This paper examines the mechanisms of persuasion used in the recruitment and retention of members in high-control groups (commonly referred to as "sects" or "cults") through the lens of game theory. The analysis integrates empirical literature on psychological manipulation processes—particularly the Submission As Preference Shifting model (Corvaglia, 2025)—with formal models of strategic interaction, highlighting how recruitment dynamics can be conceptualized as games of asymmetric information, strategic signaling, and social influence. The proposed theoretical framework provides new insights into individual vulnerability factors, recruiters’ strategies, and possible preventive interventions.


1. Introduction


In January 2025, five years after its first appearance in several Italian academic journals, my model of Submission As Preference Shifting (SAPS) was finally published in English in IJCAM, thus enabling international dissemination. This work addresses a relatively unexplored field in the debate on undue persuasion: that of those who regard it as a real phenomenon but believe that manipulative practices and free choice are not mutually exclusive and, in fact, coexist.

In the model I propose, every choice made by those who join a high-control group is undertaken voluntarily; however, the outcome of subordination is produced by a choice architecture designed to gradually lead to the desired results of those who orchestrated it. In my conception, this outcome is made possible by mechanisms already well known in psychology:


the concept of salience—the relevance that a piece of information acquires in its surrounding environment (Borgida, Nisbett, 1977);


present bias—the tendency to focus on the immediate present rather than the future when making decisions;


the consequent procrastination of disobedience;


and framing—the ability of context to assign meaning to data (Kahneman, Tversky,1979).


Manipulation, therefore, does not lie in unspecified techniques of suggestion or control, but rather in the intentional construction of a choice architecture, that is, in the persuader’s intent.

Here, I return to that model to formalize it in the language of game theory. Its adaptability to the phenomena I illustrate serves both as a validation of the theory’s robustness and as a clearer demonstration that permanence in high-control groups is simultaneously a rational outcome—since it results from decisions made under conditions of strategic uncertainty—and a plastic one, because the environment reshapes desires and evaluations. This reshaping, in turn, is guided by what we may call the “choice architect.”

To this end, it is useful to briefly revisit the model and describe what game theory entails.


1.1 The Submission As Preference Shifting (SAPS) Model


Entering a coercive group is never the result of a single decision but rather of a series of successive choices between two alternatives: collaborate or defect. Various studies have examined the recruitment of the “Moonies,” the followers of the Unification Church (Galanter, 1979; Barker, 1983). Recruitment traditionally occurs through incremental steps, such as invitations to lunches and workshops of increasing intensity. At each invitation, the subject must decide whether to continue or withdraw. Each small step thus functions as a crossroads: those who refuse drop out, those who accept continue.

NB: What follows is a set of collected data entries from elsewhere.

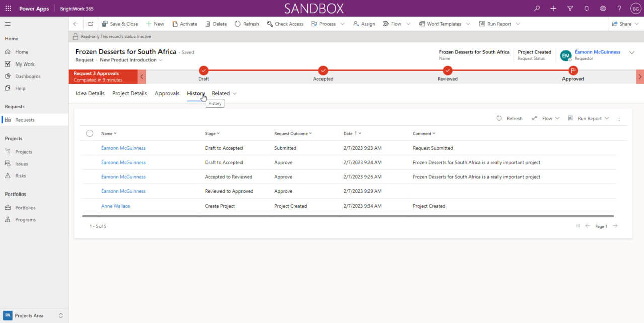
Task: Expand the Run Report dropdown
Action: coord(518,23)
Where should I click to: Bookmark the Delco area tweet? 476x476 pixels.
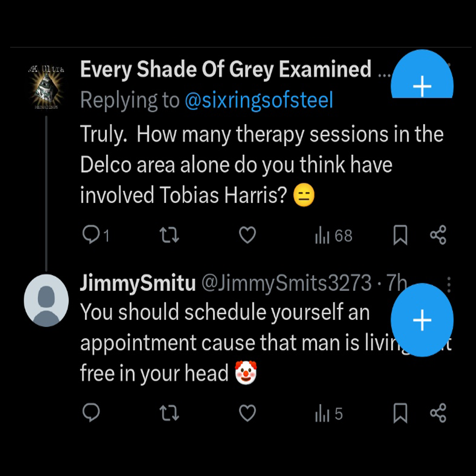[400, 235]
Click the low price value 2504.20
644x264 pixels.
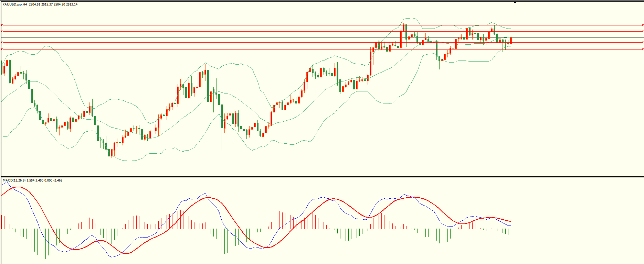pyautogui.click(x=59, y=4)
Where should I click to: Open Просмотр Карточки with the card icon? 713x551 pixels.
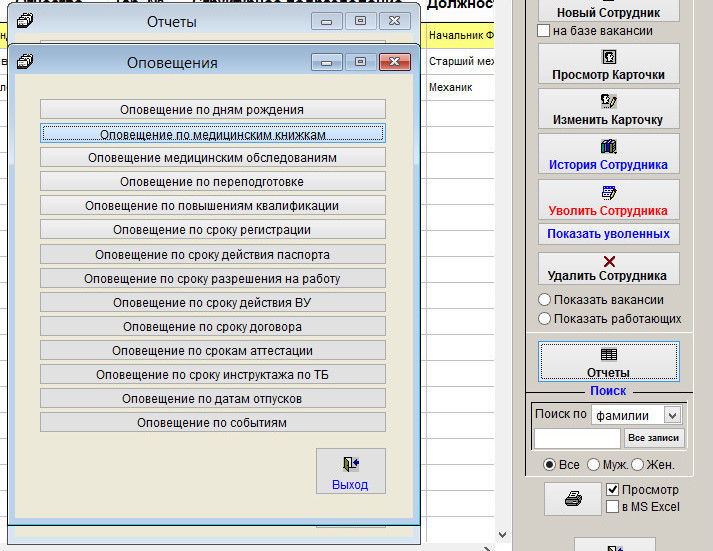click(x=608, y=57)

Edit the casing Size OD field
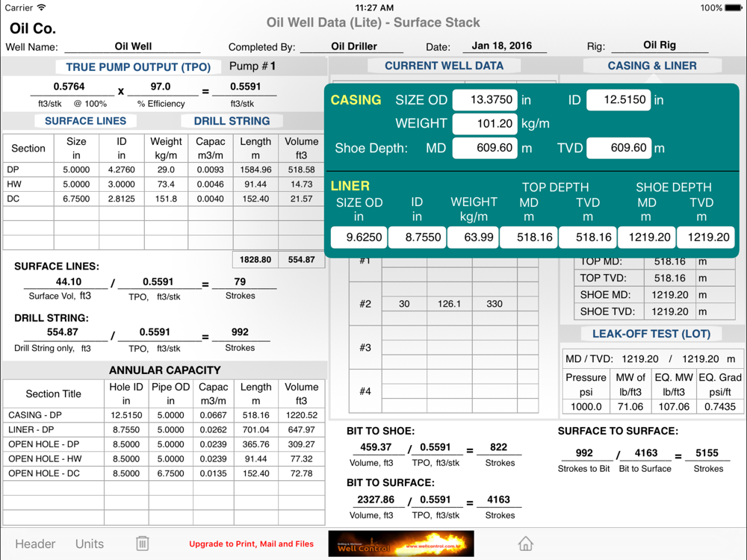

The high defection rate observed in such contexts was interpreted by Eileen Barker as evidence of the ineffectiveness of manipulative techniques (Barker, 1984). In my view, however, this dynamic represents a process of self-selection: resistant and less interested subjects leave early, while those who remain are more engaged and gradually become more compliant, eventually forming a closed, unanimously aligned group. This homogeneity reproduces conditions akin to those demonstrated in Asch’s experiments (1951), where subjects, exposed to unanimous but patently false consensus, tended to conform rather than contradict the majority.


The SAPS model explains this trajectory through three main mechanisms:


Change of salience: The Milgram experiment (1961) tested obedience to authority by asking participants to administer what they believed were increasingly painful electric shocks to another person. Despite hearing apparent cries of pain, many continued under the experimenter's instructions, showing how ordinary people can comply with authority even against their conscience. As this obedience experiments demonstrated, attention shifts from the final outcome (e.g., inflicting serious harm) to the immediate request (e.g., pressing a button, administering a slightly stronger shock). Each request appears isolated and manageable without revealing the broader picture.


Gradient of differentiation: the incremental difference between one request and the next is minimal. Each new request seems insignificant compared to prior compliance (“I’ve already agreed to something similar”), while the salience of defection appears increasingly costly in moral and social terms (“leaving now would be too costly”). “It is the gradient of differentiation that makes the shift in salience possible, because the short distance between one demand and the next renders each new claim acceptable.

As Hassan (2018) shows, these demands span the BITE domains - Behavior, Information, Thought, and Emotion.


Procrastination of disobedience: defection is postponed to a hypothetical future point when demands become excessive. But since progression is gradual and differentiation is minimal, that moment never arrives. Each delay strengthens commitment, consistent with the consistency principle (Staw, 1976; Cialdini, 2009), while perceived exit costs escalate.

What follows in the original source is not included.